The historical setting makes gunplay fun. No longer will an automatically-guided drone blow up in your face, weapons can’t scan for targets on their own and helicopters no longer pick up 40+ kills on near-helpless infantry.
If you are killed by a random explosion, someone had to climb into a tank or cannon, aim for the drop, and hit you with an accurate shot. Guns are far from perfect and don’t always hit right where you aim. This makes the support class’s machine guns a terror up close but more of a suppressive force at range.
Tanks are fun and a little overpowered, as they probably should be, but you have to aim your shots well. Tracks can be blown off and a few people working together, or one man with all the right tools can still take out a tank.
The maps are quite good, they are rarely symmetrical, but still balanced, making for varied gameplay throughout the whole map. As mentioned before, everything is gamified to make it fun, but there is a robust historical base.
If you turned off your HUD (informative display) multiplayer has plenty of times where it looks like you stepped into an authentic warzone. People use trenches, gas occasionally floods the field and dynamic weather rolls in, making for intense bayonet charges through the dense fog without fear of snipers.
By far, the best new feature for a Battlefield multiplayer is operations mode. This is like a campaign but with multiplayer. Players get assigned one side for a series of battles over a strategic area. In one case it’s the Americans against the Germans or British against the Ottomans.
Battles are fought over two to three command points at a time, and the attackers have to simultaneously hold all of them to lock the position and move up the map to the next set. After claiming all of them on one map, the battle transitions to another map with the battle still raging. Attackers get as many as three failed assaults before the defenders win.
The mode feels epic with actual voiceover work and introductory videos that show the importance of objectives and a narrator discussing the outcome or the ‘what if’ of a counterfactual outcome. It’s a very well done feature for a simple multiplayer mode, and it stands out quite a bit.

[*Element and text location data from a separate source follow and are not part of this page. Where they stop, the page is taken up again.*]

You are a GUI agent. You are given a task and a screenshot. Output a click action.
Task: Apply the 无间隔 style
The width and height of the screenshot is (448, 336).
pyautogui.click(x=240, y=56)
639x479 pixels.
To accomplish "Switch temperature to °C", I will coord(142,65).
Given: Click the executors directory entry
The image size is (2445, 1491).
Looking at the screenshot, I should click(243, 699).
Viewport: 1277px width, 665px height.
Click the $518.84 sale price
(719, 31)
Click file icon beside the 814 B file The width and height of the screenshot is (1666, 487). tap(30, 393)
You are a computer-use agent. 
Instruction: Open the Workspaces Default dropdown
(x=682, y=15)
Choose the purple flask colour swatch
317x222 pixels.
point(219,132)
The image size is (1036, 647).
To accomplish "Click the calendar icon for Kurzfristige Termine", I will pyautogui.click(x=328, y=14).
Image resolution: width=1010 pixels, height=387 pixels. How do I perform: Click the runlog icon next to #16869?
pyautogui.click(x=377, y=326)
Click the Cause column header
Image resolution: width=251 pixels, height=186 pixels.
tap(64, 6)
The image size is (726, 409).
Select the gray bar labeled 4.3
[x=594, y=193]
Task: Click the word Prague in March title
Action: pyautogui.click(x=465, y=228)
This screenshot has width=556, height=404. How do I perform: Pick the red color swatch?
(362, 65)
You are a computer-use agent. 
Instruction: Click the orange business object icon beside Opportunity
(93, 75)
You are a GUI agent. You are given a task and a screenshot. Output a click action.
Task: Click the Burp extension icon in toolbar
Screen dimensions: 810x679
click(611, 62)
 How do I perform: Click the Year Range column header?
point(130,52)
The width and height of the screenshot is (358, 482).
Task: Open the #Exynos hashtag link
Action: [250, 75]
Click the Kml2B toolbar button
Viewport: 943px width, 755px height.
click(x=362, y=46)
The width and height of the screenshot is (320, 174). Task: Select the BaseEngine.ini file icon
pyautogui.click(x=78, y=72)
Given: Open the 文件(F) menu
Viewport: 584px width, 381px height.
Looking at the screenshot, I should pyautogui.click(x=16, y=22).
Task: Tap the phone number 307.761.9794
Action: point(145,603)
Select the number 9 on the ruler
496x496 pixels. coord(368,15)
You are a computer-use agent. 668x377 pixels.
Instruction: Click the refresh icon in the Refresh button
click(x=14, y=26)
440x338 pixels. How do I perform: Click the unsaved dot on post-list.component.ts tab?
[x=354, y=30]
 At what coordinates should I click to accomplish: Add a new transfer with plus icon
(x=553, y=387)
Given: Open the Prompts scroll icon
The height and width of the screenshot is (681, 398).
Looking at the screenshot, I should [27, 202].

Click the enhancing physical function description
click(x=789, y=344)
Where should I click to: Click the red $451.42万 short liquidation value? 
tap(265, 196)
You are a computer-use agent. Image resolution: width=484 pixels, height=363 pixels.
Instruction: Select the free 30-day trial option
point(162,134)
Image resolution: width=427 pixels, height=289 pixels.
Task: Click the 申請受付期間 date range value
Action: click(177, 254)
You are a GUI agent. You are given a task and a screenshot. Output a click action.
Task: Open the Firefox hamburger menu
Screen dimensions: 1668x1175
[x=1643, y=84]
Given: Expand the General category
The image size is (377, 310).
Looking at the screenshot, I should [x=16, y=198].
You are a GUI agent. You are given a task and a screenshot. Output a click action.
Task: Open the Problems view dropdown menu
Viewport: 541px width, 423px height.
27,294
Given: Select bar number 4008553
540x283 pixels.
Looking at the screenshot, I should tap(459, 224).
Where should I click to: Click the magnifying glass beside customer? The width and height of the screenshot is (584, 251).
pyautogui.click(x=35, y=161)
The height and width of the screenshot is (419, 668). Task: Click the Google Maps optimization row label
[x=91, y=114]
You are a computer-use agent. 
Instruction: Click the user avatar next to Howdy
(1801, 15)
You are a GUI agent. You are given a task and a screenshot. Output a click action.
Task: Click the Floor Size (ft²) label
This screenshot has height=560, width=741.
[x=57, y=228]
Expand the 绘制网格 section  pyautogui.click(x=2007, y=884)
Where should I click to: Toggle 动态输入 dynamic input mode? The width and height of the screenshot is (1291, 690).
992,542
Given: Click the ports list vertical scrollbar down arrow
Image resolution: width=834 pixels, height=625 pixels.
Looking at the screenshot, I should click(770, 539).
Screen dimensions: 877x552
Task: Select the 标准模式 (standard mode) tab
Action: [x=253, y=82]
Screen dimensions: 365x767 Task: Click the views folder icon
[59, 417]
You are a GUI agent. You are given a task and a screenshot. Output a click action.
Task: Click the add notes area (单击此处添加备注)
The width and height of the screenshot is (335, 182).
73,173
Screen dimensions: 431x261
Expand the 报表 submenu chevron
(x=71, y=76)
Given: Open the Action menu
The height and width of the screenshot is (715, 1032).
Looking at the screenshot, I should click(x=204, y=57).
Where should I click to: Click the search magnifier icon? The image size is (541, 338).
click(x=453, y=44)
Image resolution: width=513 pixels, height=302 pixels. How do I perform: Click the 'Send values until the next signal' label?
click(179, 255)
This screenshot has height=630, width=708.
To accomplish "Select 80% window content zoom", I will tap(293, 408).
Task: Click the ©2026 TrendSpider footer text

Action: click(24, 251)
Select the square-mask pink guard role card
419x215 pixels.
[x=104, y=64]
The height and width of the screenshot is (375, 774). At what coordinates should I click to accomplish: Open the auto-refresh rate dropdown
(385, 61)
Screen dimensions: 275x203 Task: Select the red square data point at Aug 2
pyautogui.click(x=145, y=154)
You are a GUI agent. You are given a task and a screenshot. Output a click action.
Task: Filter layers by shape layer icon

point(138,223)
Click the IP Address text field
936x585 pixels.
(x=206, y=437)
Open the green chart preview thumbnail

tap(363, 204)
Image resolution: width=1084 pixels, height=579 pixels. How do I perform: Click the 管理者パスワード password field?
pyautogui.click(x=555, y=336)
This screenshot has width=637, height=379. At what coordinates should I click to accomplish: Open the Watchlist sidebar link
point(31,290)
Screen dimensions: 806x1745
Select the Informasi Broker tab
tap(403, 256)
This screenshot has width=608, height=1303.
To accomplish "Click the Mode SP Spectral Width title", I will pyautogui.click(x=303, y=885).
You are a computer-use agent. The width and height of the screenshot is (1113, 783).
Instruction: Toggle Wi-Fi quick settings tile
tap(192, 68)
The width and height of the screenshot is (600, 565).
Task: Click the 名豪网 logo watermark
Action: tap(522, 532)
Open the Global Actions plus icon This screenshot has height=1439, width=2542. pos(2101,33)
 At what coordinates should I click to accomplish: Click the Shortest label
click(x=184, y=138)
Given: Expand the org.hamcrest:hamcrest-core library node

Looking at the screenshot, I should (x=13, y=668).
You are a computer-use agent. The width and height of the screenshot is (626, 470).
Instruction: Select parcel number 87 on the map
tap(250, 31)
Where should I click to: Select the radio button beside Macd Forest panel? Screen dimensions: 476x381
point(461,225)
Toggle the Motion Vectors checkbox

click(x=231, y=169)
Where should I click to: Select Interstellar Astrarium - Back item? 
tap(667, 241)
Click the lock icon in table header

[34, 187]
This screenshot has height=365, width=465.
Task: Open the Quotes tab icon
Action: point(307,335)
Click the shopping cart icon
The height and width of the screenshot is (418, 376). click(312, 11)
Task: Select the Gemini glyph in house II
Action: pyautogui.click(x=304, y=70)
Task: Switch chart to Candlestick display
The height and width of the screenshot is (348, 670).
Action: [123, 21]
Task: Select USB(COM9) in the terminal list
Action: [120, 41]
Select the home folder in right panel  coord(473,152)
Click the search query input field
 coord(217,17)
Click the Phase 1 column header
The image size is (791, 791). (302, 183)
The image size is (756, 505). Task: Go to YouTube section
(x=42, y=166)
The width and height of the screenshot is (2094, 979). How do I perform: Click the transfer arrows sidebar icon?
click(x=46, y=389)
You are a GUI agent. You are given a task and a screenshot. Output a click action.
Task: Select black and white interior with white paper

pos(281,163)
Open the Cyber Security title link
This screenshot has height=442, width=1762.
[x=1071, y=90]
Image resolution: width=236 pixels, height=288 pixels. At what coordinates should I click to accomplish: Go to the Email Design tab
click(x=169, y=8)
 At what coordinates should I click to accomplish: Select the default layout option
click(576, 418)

The mode can take over an hour to play, making it even more rewarding for your team to finally pull out a victory defending that last scrap of land or pushing on with only a dozen men left in the last assault wave.
Battlefield 1 is a sterling example of how to handle a historical war, with both a serious look at the scale and horror of the war and fun gameplay. The campaign alone is finally worth the price of the game even if you don’t play the multiplayer.
Though the French are woefully unrepresented, a steady stream of new content is planned for at least the next year so that we might see French operations modes and maybe even a mini-campaign for France. For now, however, very little is seen of those who may have suffered the most. Russia and the Eastern Front is similarly unrepresented, though the struggle and suffering there was very real, costing well over 10 million lives.
Overall, the most eagerly anticipated war game of 2016 was well worth the wait.